TASK BRIEF:
Pick out and copy each line in the records below that contains the string "chevron". Case counts.

++++++++++

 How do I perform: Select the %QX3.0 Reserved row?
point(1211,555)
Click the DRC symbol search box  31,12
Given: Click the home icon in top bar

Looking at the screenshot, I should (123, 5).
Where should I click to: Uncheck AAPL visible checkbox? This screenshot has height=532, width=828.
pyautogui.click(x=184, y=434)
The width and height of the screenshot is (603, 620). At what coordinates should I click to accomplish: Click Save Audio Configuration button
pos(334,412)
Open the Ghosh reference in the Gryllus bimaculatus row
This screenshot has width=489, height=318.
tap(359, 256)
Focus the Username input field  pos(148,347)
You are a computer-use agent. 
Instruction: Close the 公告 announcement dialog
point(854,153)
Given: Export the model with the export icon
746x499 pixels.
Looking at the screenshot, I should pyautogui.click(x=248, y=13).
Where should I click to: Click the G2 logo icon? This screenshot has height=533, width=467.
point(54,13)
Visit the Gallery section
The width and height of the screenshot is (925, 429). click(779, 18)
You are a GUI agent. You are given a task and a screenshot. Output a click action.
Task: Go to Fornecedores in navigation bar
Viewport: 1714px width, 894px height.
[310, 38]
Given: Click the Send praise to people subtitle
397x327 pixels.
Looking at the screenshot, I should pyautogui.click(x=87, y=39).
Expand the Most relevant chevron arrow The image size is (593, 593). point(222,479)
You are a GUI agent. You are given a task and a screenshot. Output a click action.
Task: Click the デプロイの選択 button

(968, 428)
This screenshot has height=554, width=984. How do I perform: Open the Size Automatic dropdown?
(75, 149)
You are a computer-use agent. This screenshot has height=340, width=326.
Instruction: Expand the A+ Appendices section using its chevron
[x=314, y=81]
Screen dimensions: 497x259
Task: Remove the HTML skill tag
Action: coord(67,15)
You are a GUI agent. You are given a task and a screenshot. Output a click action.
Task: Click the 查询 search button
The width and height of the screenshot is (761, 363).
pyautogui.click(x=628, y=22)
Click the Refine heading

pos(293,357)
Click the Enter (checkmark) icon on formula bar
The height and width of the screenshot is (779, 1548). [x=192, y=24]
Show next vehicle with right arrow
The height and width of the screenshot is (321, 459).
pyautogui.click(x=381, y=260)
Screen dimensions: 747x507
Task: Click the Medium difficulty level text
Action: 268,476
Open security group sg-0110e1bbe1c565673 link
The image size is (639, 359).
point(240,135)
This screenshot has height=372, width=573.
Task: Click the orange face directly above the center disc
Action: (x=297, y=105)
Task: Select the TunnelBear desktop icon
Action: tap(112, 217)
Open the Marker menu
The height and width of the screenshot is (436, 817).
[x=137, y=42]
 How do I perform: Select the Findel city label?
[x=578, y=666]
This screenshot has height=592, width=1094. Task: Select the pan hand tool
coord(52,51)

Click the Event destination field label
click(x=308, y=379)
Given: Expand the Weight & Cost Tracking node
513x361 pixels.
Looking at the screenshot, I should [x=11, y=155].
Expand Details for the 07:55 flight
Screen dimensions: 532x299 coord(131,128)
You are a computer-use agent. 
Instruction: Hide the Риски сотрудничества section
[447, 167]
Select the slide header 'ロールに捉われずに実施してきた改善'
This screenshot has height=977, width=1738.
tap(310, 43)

++++++++++

WRITTEN ANSWER:
Expand the Most relevant chevron arrow The image size is (593, 593). point(222,479)
Instruction: Expand the A+ Appendices section using its chevron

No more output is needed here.